Bypass Mail in Alaska
According to the website, "The bypass mail system has been in operation since 1985, and it allows businesses to ship directly to customers in rural Alaska, bypassing the post office. The aim of the program is to lower the cost of living for rural Alaskans."
United States Senator Mark Begich is quoted as saying after his meeting with Donahoe. ""The U.S. Postal Service is crucial to Alaskans and our way of life, It is more than just a mail service; it is food, supplies, and medicine for our communities. The Postmaster General and I talked about how to continue improving services for Alaskans."

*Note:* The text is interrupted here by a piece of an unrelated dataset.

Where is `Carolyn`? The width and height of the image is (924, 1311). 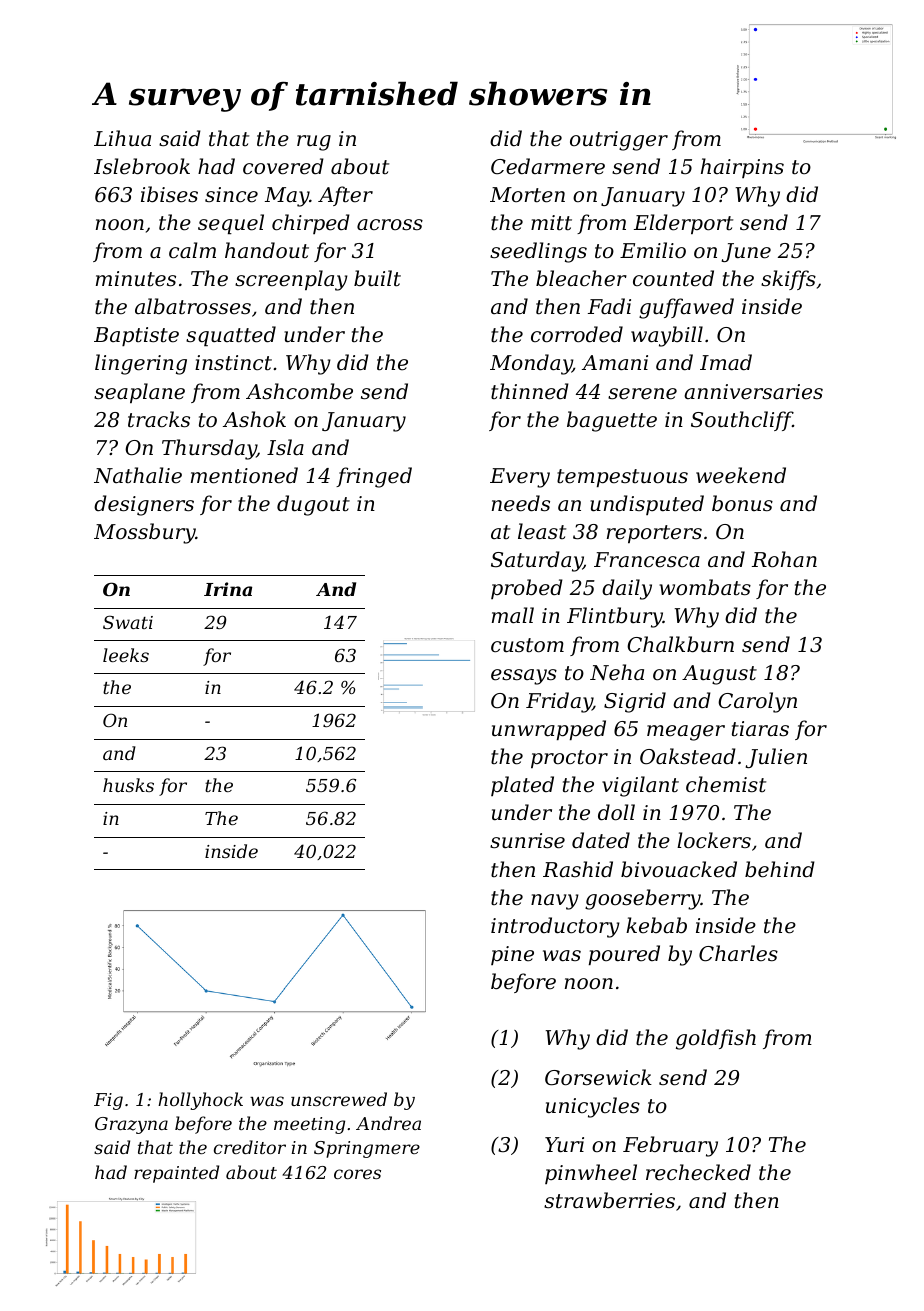
Carolyn is located at coordinates (757, 702).
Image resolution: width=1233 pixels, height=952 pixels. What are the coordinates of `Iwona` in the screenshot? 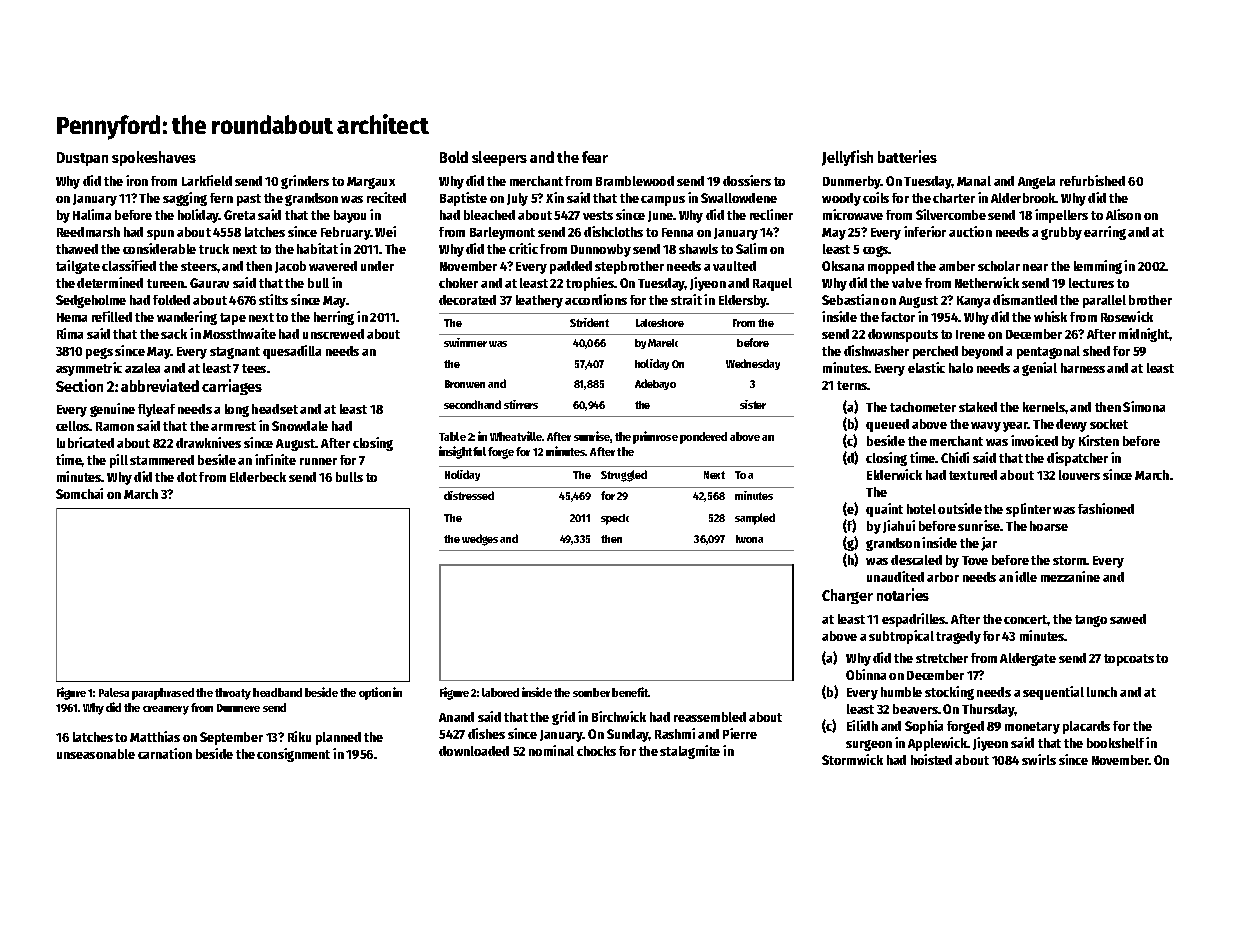 It's located at (749, 539).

Bypass mail, also referred to as Intra-Alaska mail, is the system used to get federal postal service to rural Alaskans who live in ruarl parts of the state with no road system. Bypass mail is freight usually shipped from a supplier in pallets and delivered to air carriers at their operations centers at airports, bypassing traditional postal destination sorting and delivered as cargo directly to the receiver's destination.
"The Postal Service reports it spends $150 million on bypass mail yearly and has instituted this change to reduce per mile charges. "The Postal Service hopes to save as much as $8 million of its $150 million annual transportation costs if mail is flown directly to the villages, and more if other new hubs are implemented statewide," according to a May 2010 write-up on the Tundra Drums website.
Shown above, Postmaster General Patrick Donahoe and United States Senator Mark Begich.